Stonex creates from this an, at times uncanny atmosphere where for whole scenes it's impossible to be sure whether what's being described is something we can assume really happened, is being dreamed or imagined or is an insidious mixture of all three. It is, I suspect, the sort of unreality to which isolation, stress, lack of sleep and monotony can easily give rise - perhaps one many of us have approached (in a lesser way) during the days of lockdown and covid. ('The effects of being quarantined are serious. It isn't a normal state for a person'). There is then something of the horror story in The Lamplighters, but delicately done and arising from the complex twists and secrets of the human mind.
But there is much more to this book than that. We also see the contrasting roles of men and women, the assumptions about how they will live and what they want. The three women, especially, are well drawn and deeply interesting: Helen, inheriting the status of her Principal Keeper husband ('she was Mrs PK, it was her obligation') but ill at ease with it. Jenny, who seems to live to nurture a grievance - but is there something darker behind that? And Michelle, rather different from the other two, not only younger but a free spirit in the early 70s and the girlfriend, not the wife, of Vince. Michelle is determined to prevent Vince's memory being blackened but (the only one of the three now in another relationship) seems to be trapped with a controlling, suburban husband ('he didn't like her reading. Said it put fancy ideas in her head') from whom she has to hide her interest in the Maiden rock mystery.
Against the women the men can seem, at times, like rather pallid creatures whose chief occupation on the lighthouse is the consumption of deeply unappealing food and prodigious quantities of tobacco (I mean it - the amount of smoking that goes on in this book, it's a wonder to me that anyone survives a week and I was rather grimly amused when in one desperate episode they run out). They mark their friendship by swearing a lot and seem to avoid each other as far as they can. But they, too, have their subtleties and their dark secrets.

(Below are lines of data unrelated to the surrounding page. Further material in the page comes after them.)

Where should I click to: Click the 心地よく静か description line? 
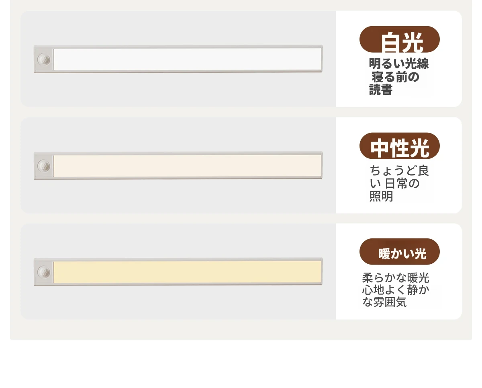396,290
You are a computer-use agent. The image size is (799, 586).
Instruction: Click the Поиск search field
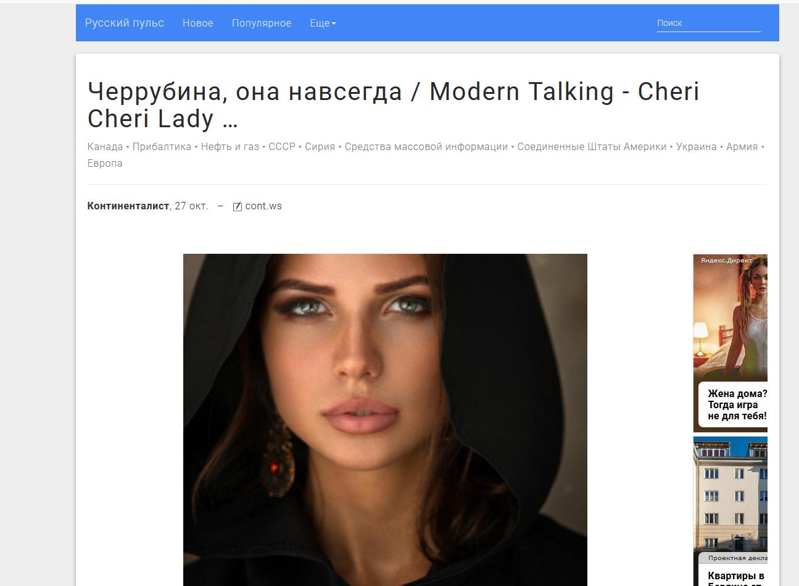point(708,23)
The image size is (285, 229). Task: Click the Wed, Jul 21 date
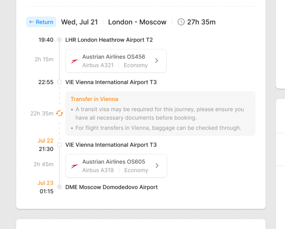pyautogui.click(x=79, y=22)
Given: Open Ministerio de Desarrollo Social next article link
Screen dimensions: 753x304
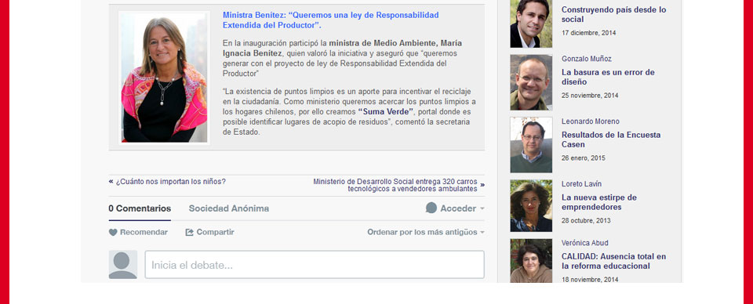Looking at the screenshot, I should (395, 185).
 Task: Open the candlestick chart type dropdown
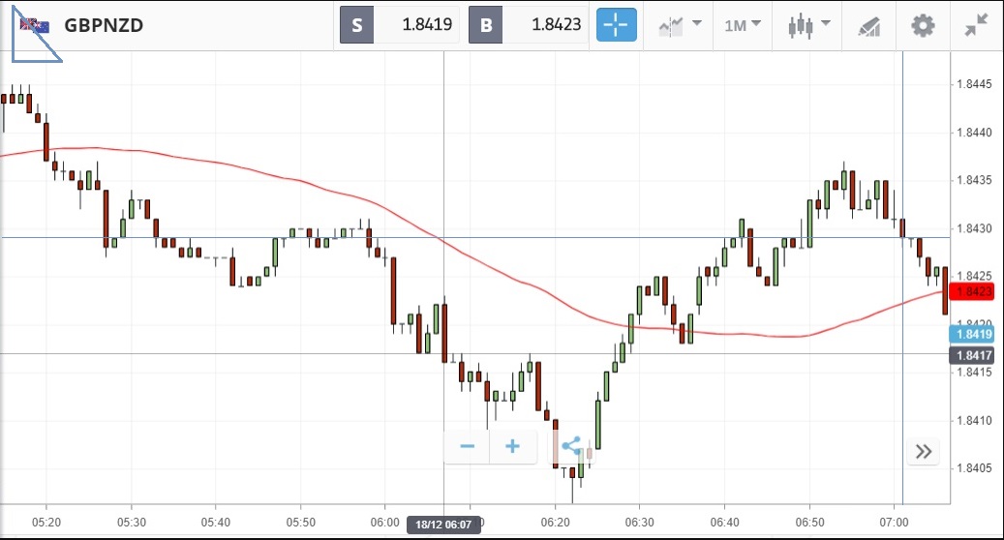pos(808,25)
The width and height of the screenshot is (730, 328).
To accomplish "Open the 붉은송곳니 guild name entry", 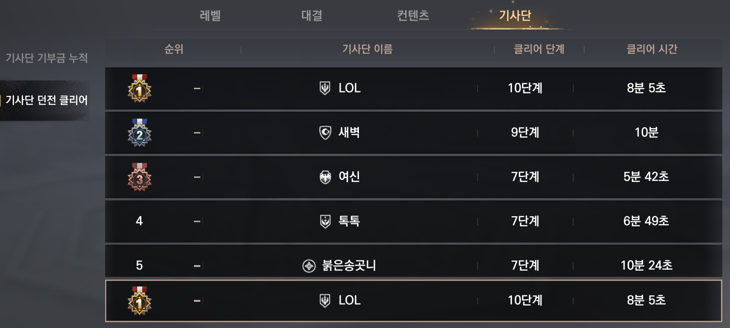I will [349, 266].
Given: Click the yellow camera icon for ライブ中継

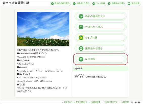Looking at the screenshot, I should click(x=81, y=38).
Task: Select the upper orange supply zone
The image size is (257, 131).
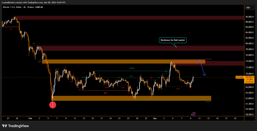Action: (x=123, y=61)
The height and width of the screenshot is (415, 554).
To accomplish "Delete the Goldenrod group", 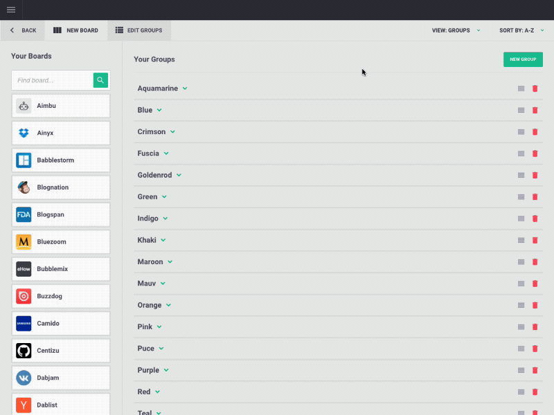I will coord(535,176).
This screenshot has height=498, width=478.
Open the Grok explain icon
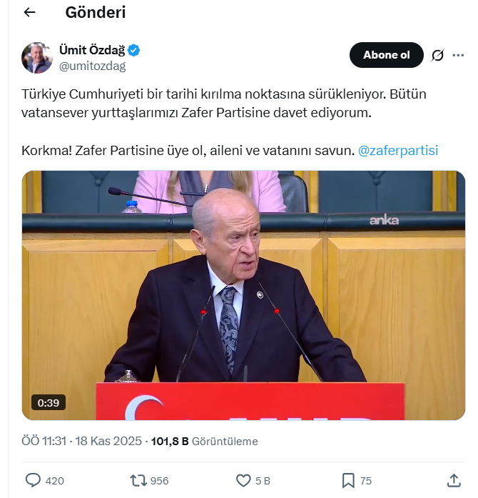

As in any closed, dedicated community, lighthouse keeping has, it emerges, something of an ethos, common to the keepers themselves and their wives and girlfriends. It's partly a sense of duty, partly an idea of being alone together. 'I've had my light safe here' muses Arthur 'shining through the dark and I'll keep it shining'. He doesn't mean, or not only, the lighthouse lamp. There is an almost mystic sense of connection symbolised by that lamp, connection across years and across miles - and not always in a comfortable sense, we are told several times how unbearable to the women it is when they can see the beam of the lamp across miles of sea, knowing their men are at the other end, unable to communicate with them across that gulf. There is also obsession here, actually scary levels of obsession, and of guilt.
This is the kind of book that hooks you at first with its juicy mystery - but once you get twenty or thirty pages in, you find other things to enjoy: the hauntedness of the lighthouse and the sea, the dance between the six main characters, the teasing revelations of their earlier lives and the different ways in which the women have, or have not, come to terms with their interrupted relationships.
There is an answer here, in the end, to what happened, or a possible answer, but by the time we reach it, the mystery has almost dissolved into the wider story, and I found myself caring much more about Helen, Jenny and Michelle and about where they would go next and whether they would ever heal.
A truly affecting book, with some beautiful writing ('melancholy sanded a nook in his heart', 'Big swell, bright day, grease the fog-jib and oil the lenses') and a booking I'd strongly urge you to read.